**TAREFAS E EXERCÍCIOS:**
1/ Segundo o trecho fornecido, o que a delinquência está longe de representar?
2/ Resuma o trecho fornecido em duas frases.
3/ Repita o trecho fornecido, começando em "Desemprego, gravidez precoce, aborto, doenças" e indo até "informação sombria.".

**TRECHO FORNECIDO:**
========================================================================
Desemprego, gravidez precoce, aborto, doenças sexualmente transmissíveis
e drogas compõem a trágica equação que ameaça destruir o sonho juvenil e
escancarar as portas a uma explosão de violência.
Mas
olhemos, caro leitor, o outro lado da realidade. Verdadeiro e factual,
embora menos noticiado por uma mídia obcecada pela síndrome da
informação sombria.
A
delinquência, na verdade, está longe de representar a maioria
esmagadora da população estudantil. Denunciar o avanço da violência e a
falência do Estado é um dever ético. Mas não é menos ético iluminar a
cena de ações construtivas, de gestos de solidariedade, de magníficas
ações de voluntariado, marca registrada de uma juventude generosa e
trabalhadora, que, sem alarde ou pirotecnia do marketing, colabora, e
muito, na construção da cidadania.
========================================================================
**REGISTROS:**
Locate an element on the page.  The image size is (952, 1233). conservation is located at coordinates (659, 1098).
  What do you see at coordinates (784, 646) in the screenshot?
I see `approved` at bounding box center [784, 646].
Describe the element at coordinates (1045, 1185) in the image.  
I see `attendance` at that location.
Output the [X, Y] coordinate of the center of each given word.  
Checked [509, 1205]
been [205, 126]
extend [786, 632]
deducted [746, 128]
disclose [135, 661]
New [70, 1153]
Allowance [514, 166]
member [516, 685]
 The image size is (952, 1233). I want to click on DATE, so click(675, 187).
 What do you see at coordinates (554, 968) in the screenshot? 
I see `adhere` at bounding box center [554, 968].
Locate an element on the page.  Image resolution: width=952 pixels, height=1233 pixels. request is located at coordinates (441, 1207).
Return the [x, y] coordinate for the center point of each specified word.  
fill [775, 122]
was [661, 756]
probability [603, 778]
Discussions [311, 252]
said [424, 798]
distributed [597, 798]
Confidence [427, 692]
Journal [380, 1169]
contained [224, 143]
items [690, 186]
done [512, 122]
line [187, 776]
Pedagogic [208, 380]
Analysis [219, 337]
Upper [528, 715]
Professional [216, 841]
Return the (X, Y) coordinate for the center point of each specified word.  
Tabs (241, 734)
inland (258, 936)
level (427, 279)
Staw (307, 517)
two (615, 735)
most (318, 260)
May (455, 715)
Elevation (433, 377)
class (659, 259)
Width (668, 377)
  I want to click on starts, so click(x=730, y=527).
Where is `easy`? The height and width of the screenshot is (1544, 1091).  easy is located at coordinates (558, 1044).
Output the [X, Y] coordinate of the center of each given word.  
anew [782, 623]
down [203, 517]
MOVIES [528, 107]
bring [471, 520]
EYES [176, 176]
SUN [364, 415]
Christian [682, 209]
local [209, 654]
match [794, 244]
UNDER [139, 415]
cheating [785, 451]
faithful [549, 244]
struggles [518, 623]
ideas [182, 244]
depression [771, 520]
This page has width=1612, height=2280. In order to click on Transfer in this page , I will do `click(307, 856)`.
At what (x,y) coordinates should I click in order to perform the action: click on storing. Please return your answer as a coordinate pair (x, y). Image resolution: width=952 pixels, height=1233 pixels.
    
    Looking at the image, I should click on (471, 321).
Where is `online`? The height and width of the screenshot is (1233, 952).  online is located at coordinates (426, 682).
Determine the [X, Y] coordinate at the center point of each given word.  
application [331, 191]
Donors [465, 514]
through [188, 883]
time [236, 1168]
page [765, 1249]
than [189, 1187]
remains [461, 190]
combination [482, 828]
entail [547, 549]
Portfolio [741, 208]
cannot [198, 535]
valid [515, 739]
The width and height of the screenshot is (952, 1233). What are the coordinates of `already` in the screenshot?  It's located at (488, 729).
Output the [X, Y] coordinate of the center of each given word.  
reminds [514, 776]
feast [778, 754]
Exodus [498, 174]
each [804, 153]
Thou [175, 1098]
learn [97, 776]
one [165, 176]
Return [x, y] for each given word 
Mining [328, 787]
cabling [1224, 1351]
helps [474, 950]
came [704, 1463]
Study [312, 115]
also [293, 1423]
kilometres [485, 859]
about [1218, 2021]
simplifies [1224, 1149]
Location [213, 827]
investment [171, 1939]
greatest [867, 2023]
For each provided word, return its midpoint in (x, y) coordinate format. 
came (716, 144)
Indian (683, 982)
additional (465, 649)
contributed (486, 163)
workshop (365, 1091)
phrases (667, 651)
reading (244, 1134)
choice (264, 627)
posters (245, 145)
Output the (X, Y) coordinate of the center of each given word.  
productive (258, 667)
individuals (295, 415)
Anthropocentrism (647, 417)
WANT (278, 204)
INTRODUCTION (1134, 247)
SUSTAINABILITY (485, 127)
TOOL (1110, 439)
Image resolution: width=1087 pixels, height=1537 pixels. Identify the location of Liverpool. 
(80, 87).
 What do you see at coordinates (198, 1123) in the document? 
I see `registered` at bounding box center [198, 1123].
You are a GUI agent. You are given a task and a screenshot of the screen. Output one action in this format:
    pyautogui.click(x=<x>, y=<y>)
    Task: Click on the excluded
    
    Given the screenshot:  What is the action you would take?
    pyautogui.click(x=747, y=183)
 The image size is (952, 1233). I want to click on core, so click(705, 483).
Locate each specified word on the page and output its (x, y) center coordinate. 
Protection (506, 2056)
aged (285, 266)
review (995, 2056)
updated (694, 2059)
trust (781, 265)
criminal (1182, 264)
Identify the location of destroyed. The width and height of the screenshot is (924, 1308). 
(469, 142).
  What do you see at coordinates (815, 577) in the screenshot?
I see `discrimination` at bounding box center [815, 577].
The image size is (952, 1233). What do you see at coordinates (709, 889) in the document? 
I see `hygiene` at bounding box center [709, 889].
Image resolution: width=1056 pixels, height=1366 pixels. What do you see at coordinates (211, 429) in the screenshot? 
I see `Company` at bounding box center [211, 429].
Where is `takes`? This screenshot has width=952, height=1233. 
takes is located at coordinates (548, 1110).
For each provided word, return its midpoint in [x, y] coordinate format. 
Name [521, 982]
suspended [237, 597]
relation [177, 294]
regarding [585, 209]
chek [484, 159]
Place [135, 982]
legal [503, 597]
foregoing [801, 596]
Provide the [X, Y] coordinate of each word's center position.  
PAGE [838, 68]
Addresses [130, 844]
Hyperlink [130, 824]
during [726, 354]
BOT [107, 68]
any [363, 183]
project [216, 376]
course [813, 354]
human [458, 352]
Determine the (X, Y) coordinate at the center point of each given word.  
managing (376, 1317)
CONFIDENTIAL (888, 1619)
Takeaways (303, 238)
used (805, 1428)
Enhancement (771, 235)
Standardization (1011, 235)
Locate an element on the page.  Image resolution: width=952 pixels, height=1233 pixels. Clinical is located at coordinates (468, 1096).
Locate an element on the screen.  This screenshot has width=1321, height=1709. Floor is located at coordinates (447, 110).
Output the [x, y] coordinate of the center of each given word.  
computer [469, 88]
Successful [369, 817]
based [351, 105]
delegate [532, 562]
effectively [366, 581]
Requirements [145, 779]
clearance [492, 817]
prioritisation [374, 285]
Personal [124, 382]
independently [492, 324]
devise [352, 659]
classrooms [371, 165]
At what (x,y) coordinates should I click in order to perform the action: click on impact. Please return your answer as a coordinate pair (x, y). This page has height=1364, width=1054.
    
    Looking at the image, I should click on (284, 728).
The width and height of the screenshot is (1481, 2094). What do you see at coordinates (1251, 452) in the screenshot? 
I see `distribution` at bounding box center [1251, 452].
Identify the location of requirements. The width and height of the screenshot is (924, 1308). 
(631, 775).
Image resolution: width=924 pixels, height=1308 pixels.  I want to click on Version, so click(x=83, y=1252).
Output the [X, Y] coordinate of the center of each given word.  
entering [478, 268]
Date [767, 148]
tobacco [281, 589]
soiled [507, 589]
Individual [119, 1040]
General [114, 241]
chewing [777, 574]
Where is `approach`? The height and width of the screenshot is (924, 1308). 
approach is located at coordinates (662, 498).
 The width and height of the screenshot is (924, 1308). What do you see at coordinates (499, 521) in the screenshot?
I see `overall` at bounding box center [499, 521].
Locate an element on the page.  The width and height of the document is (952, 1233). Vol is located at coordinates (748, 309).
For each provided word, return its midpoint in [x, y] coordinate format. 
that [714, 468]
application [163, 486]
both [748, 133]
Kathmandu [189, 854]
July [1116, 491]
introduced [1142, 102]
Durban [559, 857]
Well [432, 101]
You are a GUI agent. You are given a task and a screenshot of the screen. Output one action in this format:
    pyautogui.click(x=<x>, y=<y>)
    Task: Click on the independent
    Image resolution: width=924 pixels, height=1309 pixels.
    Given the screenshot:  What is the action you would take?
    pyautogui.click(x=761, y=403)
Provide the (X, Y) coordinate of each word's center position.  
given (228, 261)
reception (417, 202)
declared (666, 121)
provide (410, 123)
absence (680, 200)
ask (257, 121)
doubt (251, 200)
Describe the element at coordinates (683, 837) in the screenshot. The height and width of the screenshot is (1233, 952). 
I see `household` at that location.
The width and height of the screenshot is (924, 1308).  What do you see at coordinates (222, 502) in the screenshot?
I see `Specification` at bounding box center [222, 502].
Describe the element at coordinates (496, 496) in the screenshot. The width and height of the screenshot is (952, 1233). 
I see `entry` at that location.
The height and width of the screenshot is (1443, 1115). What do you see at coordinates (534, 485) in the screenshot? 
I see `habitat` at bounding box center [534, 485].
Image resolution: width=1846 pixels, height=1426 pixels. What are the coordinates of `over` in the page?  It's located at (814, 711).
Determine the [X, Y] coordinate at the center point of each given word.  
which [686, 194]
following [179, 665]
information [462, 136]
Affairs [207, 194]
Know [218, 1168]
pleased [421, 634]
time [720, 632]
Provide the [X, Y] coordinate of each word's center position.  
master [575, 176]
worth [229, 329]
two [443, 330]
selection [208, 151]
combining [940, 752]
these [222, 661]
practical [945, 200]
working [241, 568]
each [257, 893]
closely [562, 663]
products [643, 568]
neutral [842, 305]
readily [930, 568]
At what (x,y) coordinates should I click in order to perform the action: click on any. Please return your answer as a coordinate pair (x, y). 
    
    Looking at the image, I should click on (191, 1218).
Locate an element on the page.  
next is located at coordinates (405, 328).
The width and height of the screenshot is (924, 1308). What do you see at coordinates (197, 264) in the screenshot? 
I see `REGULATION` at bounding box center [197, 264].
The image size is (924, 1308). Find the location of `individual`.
========================================================================
**SOLUÇÕES:**
1/ A maioria esmagadora da população estudantil.

2/ Desemprego, gravidez precoce, aborto, doenças sexualmente transmissíveis e drogas formam uma equação trágica que ameaça o sonho juvenil e abre as portas à violência. Contudo, a delinquência está longe de representar a maioria dos estudantes, e, além de denunciar a violência e a falência do Estado, também é ético dar destaque às ações construtivas, solidárias e voluntárias de uma juventude generosa e trabalhadora que colabora na construção da cidadania.

3/
Desemprego, gravidez precoce, aborto, doenças sexualmente transmissíveis
e drogas compõem a trágica equação que ameaça destruir o sonho juvenil e
escancarar as portas a uma explosão de violência.
Mas
olhemos, caro leitor, o outro lado da realidade. Verdadeiro e factual,
embora menos noticiado por uma mídia obcecada pela síndrome da
informação sombria.